What tends to interest me in a game is primarily the setting/genre/concept. If I suddenly get interested in a topic or a show, book, a style of fiction then I’ll instinctively want to roleplay in it (or more likely run a game in it). That means I’ll look around and find a game that fits the bill.

But then… when I get it to the table it never quite scratches the itch that made me interested in the first place.

This used to frustrate me. I wanted to find a game I could just use as written, without the steady pull toward houserules and workarounds. I kept assuming that if I looked hard enough, I would find the right system and the problem would go away but I’m no longer sure that’s true.

I think I have a fairly settled idea of what I want from a session. Mechanics that either reinforce the genre conventions OR get out of the way entirely. Simple resolution. Consequences that linger without turning into punishment. Pressure on the players’ choices rather than on the machinery of the game. When a system pulls attention elsewhere or gets in the way of what’s interesting then I need to tinker with it. Tinkering can include minor tweaks or total overhauls… more than one campaign has been started in one system and ended up in another, and usually been the better for it. By “better” by the way, I mean more suited for my GMing style and the play-style preferences of my players. I’m not stating any objective quality improvement here, just that the final tinkered-with result is better suited for doing what we want it to do.

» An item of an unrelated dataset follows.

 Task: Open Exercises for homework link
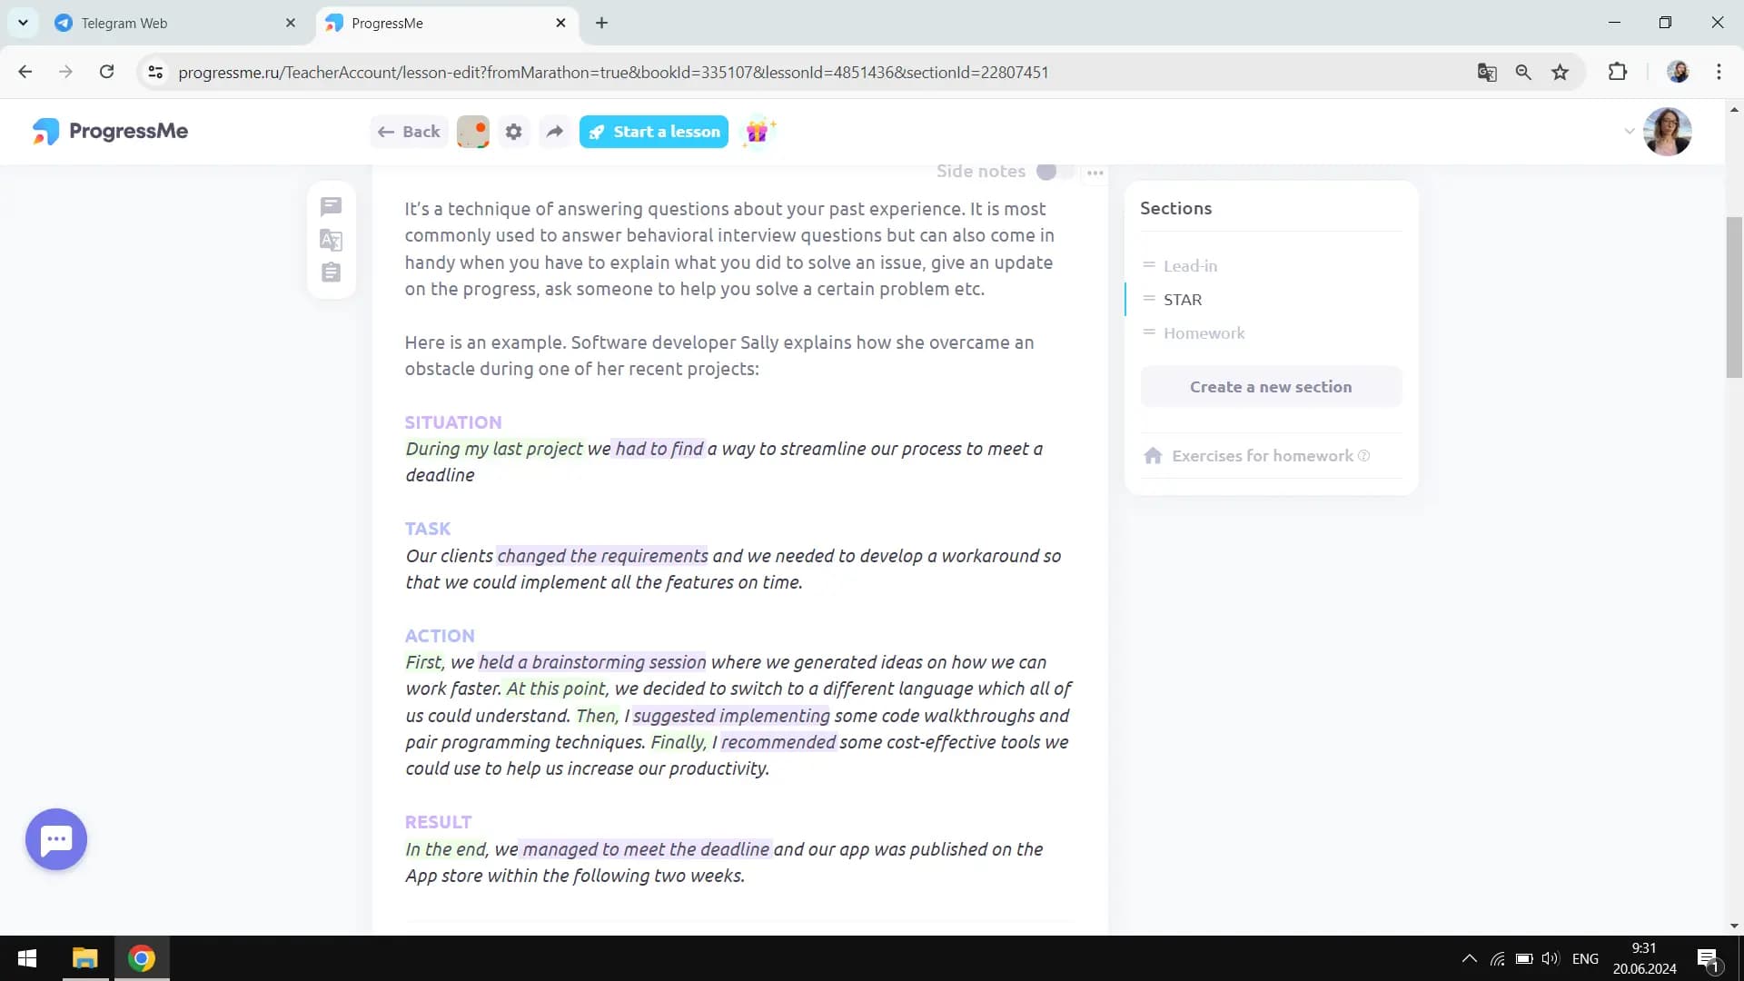pyautogui.click(x=1262, y=456)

That’s not to say that I’ll ever stop buying & learning (possibly even using!) new systems though. There’s often something in there that’s interesting – some new mechanic, some new bit of advice – that I can use. The default homebrew system that most of my campaigns morph into has adapted over the years and now incorporates player-only rolls, clocks (circular hit point tracks for any situation) and some form of multi-outcome task resolution. Combat tends to use the same system and be over quickly but brutally.

In short, as the image at the top of the page suggests, I’m less interested in the donors and more interested in pillaging the cadaver for organs I can extract and stitch into the creature on my slab. It hasn’t gone on a rampage yet, but it’s Alive, it’s definitely Alive!